After getting home from the hospital last Monday I did a lot of resting for the first couple of days. Then prepping to leave for a weekend at an event in Wisconsin. This is a yearly trip we always make, and I was happy that we didn't end up having to skip it. Lots of friends and a lively Saturday, then spent the evening happily imbibing a lovely scotch. Stayed up far too late but was able to sleep a lot of the drive back home on Sunday.
No new news on the medical front. I have appointments set up with two oncologists to talk about the next steps. Both are three to four weeks from now, so we've got a bit of a wait in front of us. From what I understand we are looking at two options, either another round of chemo or we're done with treatment for now and we set up regular scans and blood tests. A friend recently asked me when we could start using the "R" word. I'm not really certain how long until we can consider me in remission. I know that if we are done for now and the first couple of scans show clear, there will come a point when I will be declared NED (no evidence of disease). But the bigger words like remission and cure are a longer way off.
This of course is assuming that I ever get to one or both of these terms. Stage 4 is an evil beast and I've yet to overcome the underlying fears of recurrence. I've found more rectal cancer patients diagnosed in stage 3 or 4, and they've all had a recurrence within five years of the end of their first treatment. And it seems that the recurrence is a dead end. It's truly frightening to think about it... but I know that this is only a portion of a percent of the rectal cancer patients out there, and every single story is a different one with a different journey. I am standing by my positive attitude and will continue to live the best I can in every day that comes. I refuse to give in or be laid psychologically low by tables or percentages.
I try to show the best of my positive sensibility here in this online journal, but I also want to show the truth of things. There are times when I am very scared. But I do not let it rule me. There may be moments of a tightened throat and eye prickling, but I use mindfulness techniques and conscious thinking to keep myself grounded and to allow those moments to be what they are without being dragged down by them. I can sit with fear very comfortably. It actually allows me to better make decisions and keep focused on the now and the tomorrows. As I've said here before, none of us have the promise of tomorrow. That lack of promise is why every morning starts with some joy for me. And I hope that it takes a very long time for me to lose the charm of that.

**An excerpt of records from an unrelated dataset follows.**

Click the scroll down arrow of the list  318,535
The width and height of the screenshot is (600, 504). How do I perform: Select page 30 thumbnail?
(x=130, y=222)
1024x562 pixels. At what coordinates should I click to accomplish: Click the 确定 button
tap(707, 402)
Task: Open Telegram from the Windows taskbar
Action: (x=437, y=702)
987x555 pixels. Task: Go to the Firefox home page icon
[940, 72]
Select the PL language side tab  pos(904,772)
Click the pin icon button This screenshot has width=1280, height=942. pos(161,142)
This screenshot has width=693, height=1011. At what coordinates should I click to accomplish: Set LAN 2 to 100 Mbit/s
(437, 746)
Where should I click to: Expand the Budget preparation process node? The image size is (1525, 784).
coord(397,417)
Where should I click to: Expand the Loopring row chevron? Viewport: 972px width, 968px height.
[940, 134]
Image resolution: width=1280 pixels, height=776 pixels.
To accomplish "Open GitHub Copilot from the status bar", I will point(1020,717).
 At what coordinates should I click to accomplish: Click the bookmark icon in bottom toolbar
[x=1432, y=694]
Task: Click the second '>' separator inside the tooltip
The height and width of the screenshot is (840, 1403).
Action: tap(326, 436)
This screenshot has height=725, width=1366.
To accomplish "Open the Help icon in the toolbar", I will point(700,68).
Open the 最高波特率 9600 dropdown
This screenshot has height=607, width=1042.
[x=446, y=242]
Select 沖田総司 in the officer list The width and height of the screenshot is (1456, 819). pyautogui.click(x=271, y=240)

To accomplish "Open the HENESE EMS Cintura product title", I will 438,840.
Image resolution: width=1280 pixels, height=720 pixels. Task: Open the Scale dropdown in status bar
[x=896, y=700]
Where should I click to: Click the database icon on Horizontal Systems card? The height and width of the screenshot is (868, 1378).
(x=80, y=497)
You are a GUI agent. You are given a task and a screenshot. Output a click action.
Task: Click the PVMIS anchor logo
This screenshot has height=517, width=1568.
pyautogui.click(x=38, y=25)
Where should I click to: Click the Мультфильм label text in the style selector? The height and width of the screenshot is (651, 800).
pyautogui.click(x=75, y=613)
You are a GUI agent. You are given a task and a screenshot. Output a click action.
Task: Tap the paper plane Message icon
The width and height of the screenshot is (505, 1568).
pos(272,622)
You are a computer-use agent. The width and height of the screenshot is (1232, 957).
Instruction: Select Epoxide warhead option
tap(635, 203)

I guess what I am trying to say in a more blunt manner is... don't worry about me when the conversation here turns a bit darker. I don't want to hide that side of it as it does occupy my mind often. But it is just a small percentage of the time. Fleeting moments that keep me grounded and that much more pleased with the good things. I hope you will excuse me now as I go to work on a baby blanket for one of those good things that is coming.